Speaker Mike Johnson, R-La., is rebuffing Elon Musk’s call for a brand-new budget reconciliation bill, deepening the tech billionaire’s rift with Republicans in Washington.
‘A new spending bill should be drafted that doesn’t massively grow the deficit and increase the debt ceiling by 5 TRILLION DOLLARS,’ Musk wrote on X Wednesday.
He ratcheted up his rhetoric shortly after, posting, ‘KILL the BILL.’
But Johnson said the timeline was working against Congress and that an overhaul of President Donald Trump’s massive agenda bill was unfeasible.
Johnson said when asked for a response by Fox News, ‘We don’t have time for a brand new bill.’
‘I want Elon and all my friends to recognize the complexity of what we’ve accomplished here. This extraordinary piece of legislation – record number of savings, record tax cuts for the American people and all the other benefits in it,’ the speaker told reporters.
‘We worked on the bill for almost 14 months. You can’t go back to the drawing board, and we shouldn’t. We have a great product to deliver here.’
Johnson cautioned critics of the bill not to let the perfect be the enemy of the good.
‘We’re proud of this product. The House Republicans are proud of it, and we’re happy to go out and explain that to everybody,’ Johnson said.
The Louisiana Republican said during a press conference earlier that he was ‘surprised’ by Musk’s criticism.
The speaker previously also pointed out that Republicans are planning to codify spending cuts identified by Musk’s Department of Government Efficiency (DOGE) in a different vehicle than the reconciliation process.
Musk has been bearing down hard on the legislation, putting Republican lawmakers in a difficult spot after months of lauding his work with DOGE.
The massive bill passed by the House and currently being considered by the Senate advances Trump’s priorities on taxes, immigration, energy, defense, and the debt limit.
It passed the House 215 – 214 with all but three House Republicans not voting ‘yes.’

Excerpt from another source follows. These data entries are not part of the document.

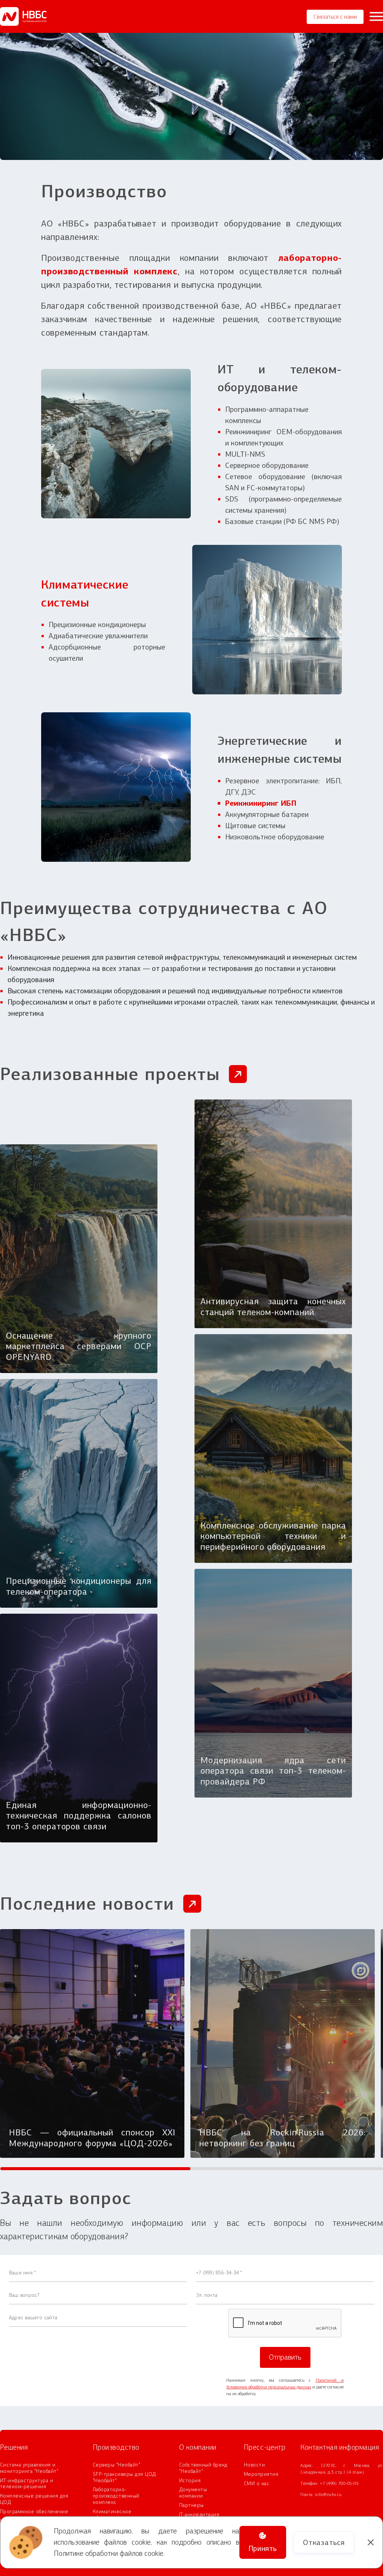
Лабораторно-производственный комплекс (116, 2496)
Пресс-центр (264, 2447)
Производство (116, 2447)
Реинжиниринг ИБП (261, 803)
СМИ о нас (256, 2484)
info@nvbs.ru (328, 2494)
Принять (262, 2548)
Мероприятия (261, 2474)
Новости (254, 2465)
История (189, 2481)
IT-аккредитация (199, 2515)
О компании (198, 2447)
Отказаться (324, 2542)
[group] (92, 2043)
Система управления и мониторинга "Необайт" (29, 2468)
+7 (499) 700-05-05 (339, 2483)
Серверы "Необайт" (116, 2465)
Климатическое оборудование (112, 2515)
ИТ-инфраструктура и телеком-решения (26, 2484)
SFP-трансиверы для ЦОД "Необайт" (124, 2477)
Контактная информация (339, 2447)
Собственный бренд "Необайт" (203, 2468)
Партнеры (191, 2505)
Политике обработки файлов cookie (108, 2553)
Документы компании (193, 2493)
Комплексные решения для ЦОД (34, 2499)
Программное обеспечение (34, 2512)
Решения (14, 2447)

House GOP leaders, noting their slim margins, have urged the Senate to change as little as possible in the bill. But the Senate GOP has its own razor-thin majority, and lawmakers there have already signaled they want to see at least some changes.
The White House, meanwhile, has stood by the bill.
‘The president already knows where Elon Musk stood on this bill. It doesn’t change the president’s opinion. This is one big, beautiful bill, and he’s sticking to it,’ Press Secretary Karoline Leavitt said Tuesday.